• [Textauszug]:
:::::
Verfasst: 10. Oktober 2017 19:56
von breitsameter
Von einbrechenden Buchverkäufen spricht Felicitas von Lovenberg, seit 2016 verlegerische Geschäftsführerin des Bonnier-Verlags Piper, und sagt wieder einmal das Sterben eines Kulturgutes voraus:
https://www.buchreport.de/2017/10/09/fe ... -bewahren/

Popopuschel, alias Markus Mäurer, hat dazu einen Blogbeitrag verfasst, den ich hier gerne zur Diskussion stellen würde:
https://translateordie.wordpress.com/20 ... zum-lesen/

Wie seht ihr das?

Re: Töten Netflix und Co. das Buch?
:::::
• [Auszug der Daten]:
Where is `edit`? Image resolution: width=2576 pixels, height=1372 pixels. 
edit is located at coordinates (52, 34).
:::::
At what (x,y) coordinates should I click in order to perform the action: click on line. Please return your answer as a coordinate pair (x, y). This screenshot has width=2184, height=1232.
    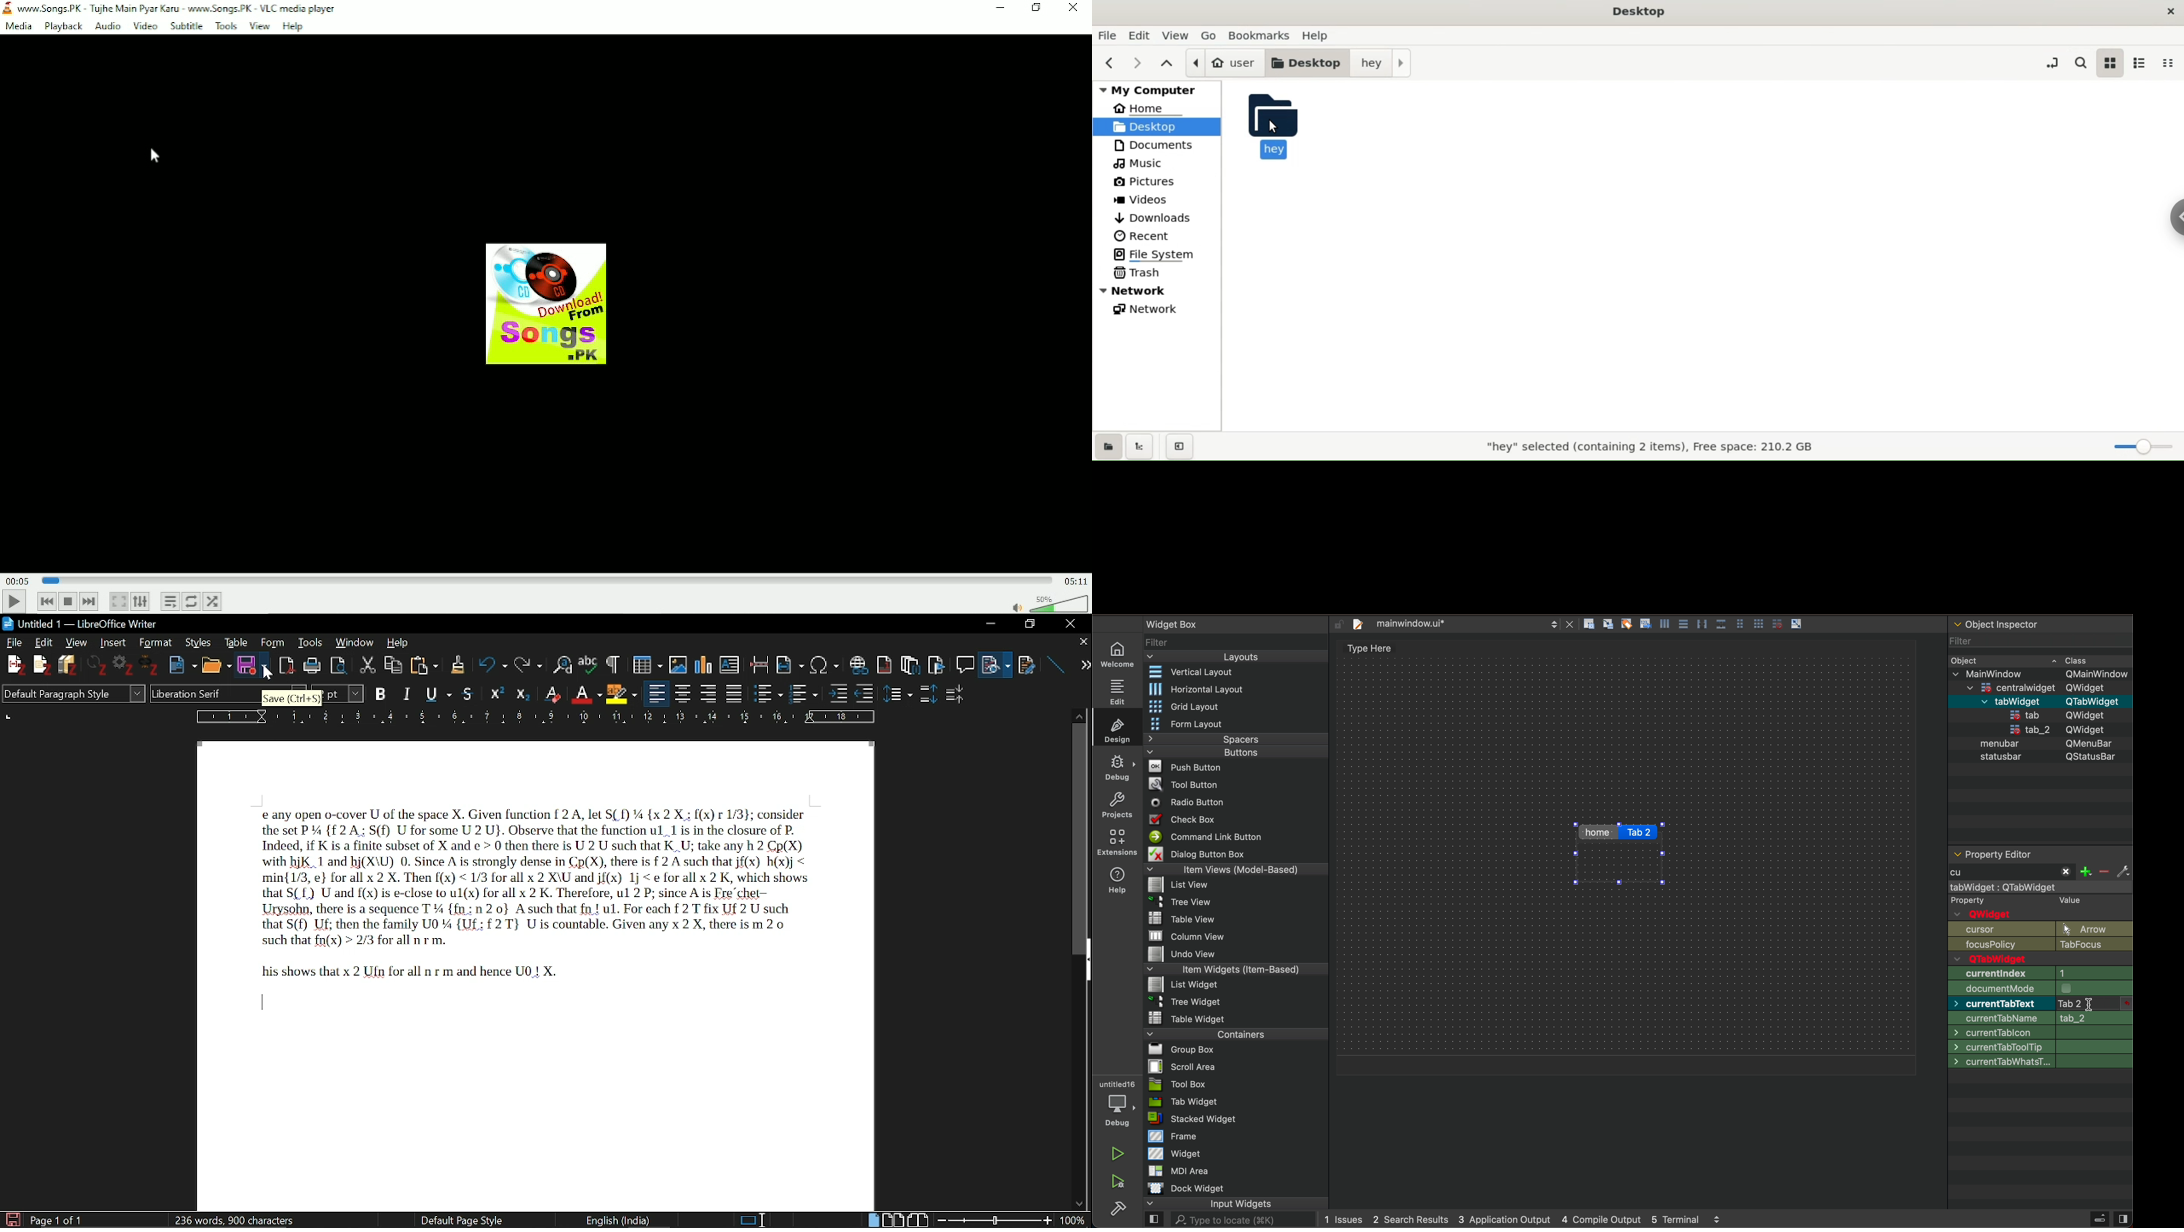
:::::
• [Zur Aufgabe]:
Geben Sie den Abschnitt des Textauszugs, beginnend bei „Verfasst: 10. Oktober“ und endend bei „seht ihr das?“, wortgetreu wieder.

• [Lösung der Aufgabe]:
Verfasst: 10. Oktober 2017 19:56
von breitsameter
Von einbrechenden Buchverkäufen spricht Felicitas von Lovenberg, seit 2016 verlegerische Geschäftsführerin des Bonnier-Verlags Piper, und sagt wieder einmal das Sterben eines Kulturgutes voraus:
https://www.buchreport.de/2017/10/09/fe ... -bewahren/

Popopuschel, alias Markus Mäurer, hat dazu einen Blogbeitrag verfasst, den ich hier gerne zur Diskussion stellen würde:
https://translateordie.wordpress.com/20 ... zum-lesen/

Wie seht ihr das?